PROBLEM DETAILS:
Can you carry on the blog post below about coping with the economic downturn, picking up right after its final sentence?

EXCERPT:
Wed 25 Mar 2009
in interesting times
Posted by bon under coping stuff, pondering stuff
[15] Comments
the cuts seem to be coming hot and heavy now, after months of doom and gloom breathing down our necks. the downturn is crossing class lines, impacting manufacturing and media and corporate finance alike.
the shit from an inflated, entitled culture that fed on bogeymen and retail therapy is hitting the fan. now the bogeymen appear to be closer to home, bankers and polluters, a different kind of us & them than we’ve grown accustomed to stressing over in the past decade. it’s change, at least. we’ll see about hope.
i am looking hard for hope, peering around corners and down the decolletage of all the pretty girls tarted up to distract me from cultural dissolution. ooh! Olympics! food porn! mommy bitchfests! my hands dip into the pop culture well and come up empty, grasping me and mine to me all the closer. i am looking for work in this economy, and i have kids i want to provide both a home and a healthy world for in the midst of this hysteria. i do not want to be the Joads, fleeing the dustbowl in our jalopy. i do not want to go up in flames or fourhorsemen.
part of me tires of hearing it all, wants to close in on myself and hunker down with my backyard tomato plant and my babies. i want to say, i feel helpless.
but a little voice that speaks an old, blood tongue deep in my familial bones says, don’t.
yes, there are terrible things going on. yes, there is insecurity. fear is eating at us, as a culture. this is not a fear we can wall ourselves away from…this fear chews at all the fat we thought we’d socked away, untouchable. this fear makes us angry and protective and shrill, seagulls from Finding Nemo.

EXTRACTED DATA:

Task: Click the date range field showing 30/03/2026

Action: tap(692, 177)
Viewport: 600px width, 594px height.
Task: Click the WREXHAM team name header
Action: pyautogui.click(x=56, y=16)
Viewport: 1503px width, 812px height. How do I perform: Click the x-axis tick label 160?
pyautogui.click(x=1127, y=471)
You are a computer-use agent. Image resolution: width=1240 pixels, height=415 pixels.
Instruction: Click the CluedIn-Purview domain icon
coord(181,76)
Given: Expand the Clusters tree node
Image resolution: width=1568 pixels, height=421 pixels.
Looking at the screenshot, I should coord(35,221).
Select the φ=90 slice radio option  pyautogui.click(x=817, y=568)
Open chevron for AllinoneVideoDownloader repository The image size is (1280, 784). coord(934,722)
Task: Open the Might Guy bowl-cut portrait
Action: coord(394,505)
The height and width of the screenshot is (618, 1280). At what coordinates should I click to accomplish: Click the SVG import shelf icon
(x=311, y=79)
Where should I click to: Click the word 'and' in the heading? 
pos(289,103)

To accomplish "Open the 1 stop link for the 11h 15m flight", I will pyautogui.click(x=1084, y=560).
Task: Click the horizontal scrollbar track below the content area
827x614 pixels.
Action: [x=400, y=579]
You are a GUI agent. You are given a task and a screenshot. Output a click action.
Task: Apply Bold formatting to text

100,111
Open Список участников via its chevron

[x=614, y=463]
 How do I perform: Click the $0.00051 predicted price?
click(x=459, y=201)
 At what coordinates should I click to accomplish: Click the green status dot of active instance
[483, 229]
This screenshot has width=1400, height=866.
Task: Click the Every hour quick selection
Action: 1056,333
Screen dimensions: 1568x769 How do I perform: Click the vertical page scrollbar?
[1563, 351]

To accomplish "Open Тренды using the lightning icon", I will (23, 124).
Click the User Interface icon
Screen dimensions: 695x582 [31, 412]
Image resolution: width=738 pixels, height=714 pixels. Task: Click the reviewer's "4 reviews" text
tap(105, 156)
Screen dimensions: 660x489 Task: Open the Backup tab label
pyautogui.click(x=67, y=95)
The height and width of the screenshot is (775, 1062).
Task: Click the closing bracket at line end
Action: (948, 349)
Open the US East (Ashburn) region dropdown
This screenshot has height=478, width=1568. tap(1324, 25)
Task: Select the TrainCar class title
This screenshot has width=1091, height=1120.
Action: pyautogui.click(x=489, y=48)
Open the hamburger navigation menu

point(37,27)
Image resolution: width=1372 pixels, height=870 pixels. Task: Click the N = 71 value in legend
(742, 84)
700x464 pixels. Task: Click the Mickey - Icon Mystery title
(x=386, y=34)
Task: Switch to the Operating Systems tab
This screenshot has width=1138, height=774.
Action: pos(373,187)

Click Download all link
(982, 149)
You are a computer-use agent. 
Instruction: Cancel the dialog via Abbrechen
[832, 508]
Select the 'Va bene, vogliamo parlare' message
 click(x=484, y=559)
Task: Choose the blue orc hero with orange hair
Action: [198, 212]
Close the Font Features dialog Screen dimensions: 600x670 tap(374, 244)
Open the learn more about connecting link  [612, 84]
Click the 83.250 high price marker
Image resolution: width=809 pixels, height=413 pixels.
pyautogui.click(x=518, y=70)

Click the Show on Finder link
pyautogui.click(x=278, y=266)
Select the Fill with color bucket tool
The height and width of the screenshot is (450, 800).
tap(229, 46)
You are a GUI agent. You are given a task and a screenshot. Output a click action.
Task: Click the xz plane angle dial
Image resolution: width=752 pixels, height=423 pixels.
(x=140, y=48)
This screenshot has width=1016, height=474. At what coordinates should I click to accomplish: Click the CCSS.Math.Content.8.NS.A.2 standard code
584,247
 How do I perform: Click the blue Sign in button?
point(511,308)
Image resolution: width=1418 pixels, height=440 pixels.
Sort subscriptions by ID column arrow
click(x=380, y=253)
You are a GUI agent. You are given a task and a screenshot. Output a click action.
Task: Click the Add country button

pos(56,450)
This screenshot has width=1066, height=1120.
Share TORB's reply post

OUTPUT FOR THIS TASK:
it’s easy to be transfixed by the sight of our ship that was a-comin’ in going down instead. but the voices of my grandmothers, who lived through the Great Depression young and poor and Scots Protestant proud whisper, if we live as islands, we will die as islands. i think they mean at least metaphorically, but they were fierce and a wee bit harsh, those grandmothers. plain speakers, they hiss, stop yer whinin’ and get out and DO. grow. help. share. use your talents, use what you got. or helplessness in the face of this recession will become a self-fulfilling prophecy.
the human interest stories i used to hear on the news don’t seem to be getting much play lately. we’re all downturn all the time, visuals of houses foreclosed upon our Dorothea Lange equivalencies, unemployment stats riveting us. these things matter. but if a magic wand fixed it all tomorrow, our world would still be a place of hurt, with cancer and hunger and loneliness. helplines still need volunteers. kids still need recess monitors. seniors and their caregivers still need support in the face of dwindling health care and mental health resources. places like the Greater Good Network, where you click ye olde mouse once a day to accrue sponsored donations to causes like literacy, breast cancer research, rain forest preservation, animal shelters, and hunger are finding their clicks have dropped significantly. but all it takes is a computer and two minutes. will it save the world? nope. will it save your mortgage? nope. but as long as you have a computer, can you do it every day? yep. and you can buy fair-traded products from their sponsors for everybody’s birthday gifts, too, for less than you’d often spend at Walmart. the habit of considering the greater good, even in something as simple and surface as clicking a daily link, may help all of us begin to reconstruct our society as the place we’d like it to be.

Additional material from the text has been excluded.